During introductions, these would-be standups made kooky faces and modulated their voices like that somehow would make whatever they were saying “funny.”

They rolled their eyes when the older woman teaching the class said the point wasn’t to be funny, but to play and find something unexpected. “Funny” was all they had on their minds.

We did some work in a circle and it was quickly clear that they we’re very sure if they just talked over everyone else that we’d all start cracking up. Just when it was beginning to get desperate, we had a break.

When we came back we played a game where we all walked in the space until soemone took on a motion for a character that we all had to copy. Again, the comedians worked hard to make people laugh — mostly by walking normally and using their voice to make weird sounds.

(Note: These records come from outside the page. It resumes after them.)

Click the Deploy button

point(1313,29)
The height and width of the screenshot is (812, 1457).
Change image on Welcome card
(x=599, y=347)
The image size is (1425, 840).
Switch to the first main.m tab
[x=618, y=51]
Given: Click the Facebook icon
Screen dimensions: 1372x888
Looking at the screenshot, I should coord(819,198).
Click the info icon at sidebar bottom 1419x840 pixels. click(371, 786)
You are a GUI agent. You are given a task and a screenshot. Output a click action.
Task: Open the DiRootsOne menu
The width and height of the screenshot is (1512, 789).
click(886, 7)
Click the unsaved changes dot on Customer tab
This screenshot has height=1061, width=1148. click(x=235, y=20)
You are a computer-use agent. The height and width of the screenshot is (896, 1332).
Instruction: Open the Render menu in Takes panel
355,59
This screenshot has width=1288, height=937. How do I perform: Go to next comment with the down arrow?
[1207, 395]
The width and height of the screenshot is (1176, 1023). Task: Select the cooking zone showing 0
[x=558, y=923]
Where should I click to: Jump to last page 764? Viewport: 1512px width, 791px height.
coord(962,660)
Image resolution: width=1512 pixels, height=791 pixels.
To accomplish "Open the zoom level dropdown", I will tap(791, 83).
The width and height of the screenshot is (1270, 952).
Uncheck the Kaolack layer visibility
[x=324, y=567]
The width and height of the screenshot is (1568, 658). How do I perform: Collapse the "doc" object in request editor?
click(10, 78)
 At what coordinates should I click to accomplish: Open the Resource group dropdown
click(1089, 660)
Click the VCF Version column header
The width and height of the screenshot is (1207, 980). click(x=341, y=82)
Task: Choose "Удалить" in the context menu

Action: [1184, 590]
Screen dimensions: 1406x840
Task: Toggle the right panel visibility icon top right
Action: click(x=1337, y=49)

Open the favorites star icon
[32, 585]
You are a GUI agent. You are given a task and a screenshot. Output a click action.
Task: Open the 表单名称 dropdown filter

Then someone, out of nowhere, got on all fours and started acting like a dog. They barked. They scratched. They lifted legs. About a third of the class got down and copied it. I looked around. Almost all of the comedians were standing there like frozen posts looking around. They couldn’t believe what they were being asked to do. Terrified, indignant, judgey.

I looked from them to the dogs rolling and baying on the floor at my knees.

I asked myself: If I came here to just stand around like these jokers and not put everything I had into it, I’d never get anything out of it.

So I got down on all fours and started sniffing someone’s ass - like a dog does when they meet another dog - while hopeful standups looked around plaintively for help.

Still remember that moment 35 years after the fact.